Word for word, transcribe the records that follow.

══════════

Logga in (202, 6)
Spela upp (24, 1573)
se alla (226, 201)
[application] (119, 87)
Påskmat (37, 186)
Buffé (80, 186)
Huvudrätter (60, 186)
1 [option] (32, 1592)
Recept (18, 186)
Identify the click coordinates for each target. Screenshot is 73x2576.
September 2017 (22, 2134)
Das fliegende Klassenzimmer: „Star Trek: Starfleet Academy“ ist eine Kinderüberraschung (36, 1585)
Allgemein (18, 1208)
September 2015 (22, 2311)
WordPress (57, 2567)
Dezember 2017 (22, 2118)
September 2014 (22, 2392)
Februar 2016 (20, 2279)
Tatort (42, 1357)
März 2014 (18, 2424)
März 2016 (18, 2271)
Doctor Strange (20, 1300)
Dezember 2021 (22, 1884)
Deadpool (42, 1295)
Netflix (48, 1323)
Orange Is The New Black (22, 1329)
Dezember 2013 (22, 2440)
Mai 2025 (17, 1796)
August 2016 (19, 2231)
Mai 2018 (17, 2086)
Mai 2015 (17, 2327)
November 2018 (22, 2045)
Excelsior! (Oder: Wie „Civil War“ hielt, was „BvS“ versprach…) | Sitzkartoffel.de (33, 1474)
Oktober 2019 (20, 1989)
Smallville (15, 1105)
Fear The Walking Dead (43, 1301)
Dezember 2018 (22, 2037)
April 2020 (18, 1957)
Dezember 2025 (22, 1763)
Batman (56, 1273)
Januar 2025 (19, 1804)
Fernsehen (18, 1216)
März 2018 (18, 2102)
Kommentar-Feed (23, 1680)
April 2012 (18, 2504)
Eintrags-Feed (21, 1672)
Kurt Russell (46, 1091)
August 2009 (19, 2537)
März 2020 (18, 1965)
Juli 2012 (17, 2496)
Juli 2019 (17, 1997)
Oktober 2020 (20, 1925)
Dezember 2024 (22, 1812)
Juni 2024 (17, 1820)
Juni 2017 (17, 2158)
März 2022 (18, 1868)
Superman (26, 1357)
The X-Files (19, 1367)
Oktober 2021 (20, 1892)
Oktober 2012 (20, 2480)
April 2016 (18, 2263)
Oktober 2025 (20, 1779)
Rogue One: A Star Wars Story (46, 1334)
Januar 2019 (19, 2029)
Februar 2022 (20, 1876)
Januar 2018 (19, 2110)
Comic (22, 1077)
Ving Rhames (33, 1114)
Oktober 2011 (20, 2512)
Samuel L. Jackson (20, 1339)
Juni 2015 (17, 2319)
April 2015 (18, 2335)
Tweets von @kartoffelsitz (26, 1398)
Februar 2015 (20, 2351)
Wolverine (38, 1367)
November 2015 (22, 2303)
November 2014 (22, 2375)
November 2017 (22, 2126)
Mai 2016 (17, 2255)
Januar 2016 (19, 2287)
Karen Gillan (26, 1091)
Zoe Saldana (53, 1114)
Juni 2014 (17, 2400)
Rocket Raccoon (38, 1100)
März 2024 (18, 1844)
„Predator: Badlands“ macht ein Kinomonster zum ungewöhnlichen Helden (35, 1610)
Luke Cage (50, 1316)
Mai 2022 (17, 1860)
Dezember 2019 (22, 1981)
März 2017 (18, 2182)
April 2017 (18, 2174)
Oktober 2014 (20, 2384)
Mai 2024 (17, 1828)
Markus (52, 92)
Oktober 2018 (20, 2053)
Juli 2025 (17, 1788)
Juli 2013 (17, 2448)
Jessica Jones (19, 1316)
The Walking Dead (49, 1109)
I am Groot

══════════

▶ Output for this exercise
Logga in (202, 6)
Spela upp (24, 1573)
se alla (226, 201)
[application] (119, 87)
Påskmat (37, 186)
Buffé (80, 186)
Huvudrätter (60, 186)
1 [option] (32, 1592)
Recept (18, 186)
Identify the click coordinates for each target. Screenshot is 73x2576.
September 2017 (22, 2134)
Das fliegende Klassenzimmer: „Star Trek: Starfleet Academy“ ist eine Kinderüberraschung (36, 1585)
Allgemein (18, 1208)
September 2015 (22, 2311)
WordPress (57, 2567)
Dezember 2017 (22, 2118)
September 2014 (22, 2392)
Februar 2016 (20, 2279)
Tatort (42, 1357)
März 2014 (18, 2424)
März 2016 (18, 2271)
Doctor Strange (20, 1300)
Dezember 2021 (22, 1884)
Deadpool (42, 1295)
Netflix (48, 1323)
Orange Is The New Black (22, 1329)
Dezember 2013 (22, 2440)
Mai 2025 (17, 1796)
August 2016 (19, 2231)
Mai 2018 (17, 2086)
Mai 2015 (17, 2327)
November 2018 (22, 2045)
Excelsior! (Oder: Wie „Civil War“ hielt, was „BvS“ versprach…) | Sitzkartoffel.de (33, 1474)
Oktober 2019 (20, 1989)
Smallville (15, 1105)
Fear The Walking Dead (43, 1301)
Dezember 2018 (22, 2037)
April 2020 (18, 1957)
Dezember 2025 (22, 1763)
Batman (56, 1273)
Januar 2025 (19, 1804)
Fernsehen (18, 1216)
März 2018 (18, 2102)
Kommentar-Feed (23, 1680)
April 2012 (18, 2504)
Eintrags-Feed (21, 1672)
Kurt Russell (46, 1091)
August 2009 (19, 2537)
März 2020 (18, 1965)
Juli 2012 (17, 2496)
Juli 2019 (17, 1997)
Oktober 2020 (20, 1925)
Dezember 2024 (22, 1812)
Juni 2024 (17, 1820)
Juni 2017 (17, 2158)
März 2022 (18, 1868)
Superman (26, 1357)
The X-Files (19, 1367)
Oktober 2021 (20, 1892)
Oktober 2012 (20, 2480)
April 2016 (18, 2263)
Oktober 2025 (20, 1779)
Rogue One: A Star Wars Story (46, 1334)
Januar 2019 (19, 2029)
Februar 2022 (20, 1876)
Januar 2018 (19, 2110)
Comic (22, 1077)
Ving Rhames (33, 1114)
Oktober 2011 (20, 2512)
Samuel L. Jackson (20, 1339)
Juni 2015 (17, 2319)
April 2015 (18, 2335)
Tweets von @kartoffelsitz (26, 1398)
Februar 2015 (20, 2351)
Wolverine (38, 1367)
November 2015 (22, 2303)
November 2014 (22, 2375)
November 2017 (22, 2126)
Mai 2016 (17, 2255)
Januar 2016 (19, 2287)
Karen Gillan (26, 1091)
Zoe Saldana (53, 1114)
Juni 2014 (17, 2400)
Rocket Raccoon (38, 1100)
März 2024 (18, 1844)
„Predator: Badlands“ macht ein Kinomonster zum ungewöhnlichen Helden (35, 1610)
Luke Cage (50, 1316)
Mai 2022 (17, 1860)
Dezember 2019 (22, 1981)
März 2017 (18, 2182)
April 2017 (18, 2174)
Oktober 2014 (20, 2384)
Mai 2024 (17, 1828)
Markus (52, 92)
Oktober 2018 (20, 2053)
Juli 2025 (17, 1788)
Juli 2013 (17, 2448)
Jessica Jones (19, 1316)
The Walking Dead (49, 1109)
I am Groot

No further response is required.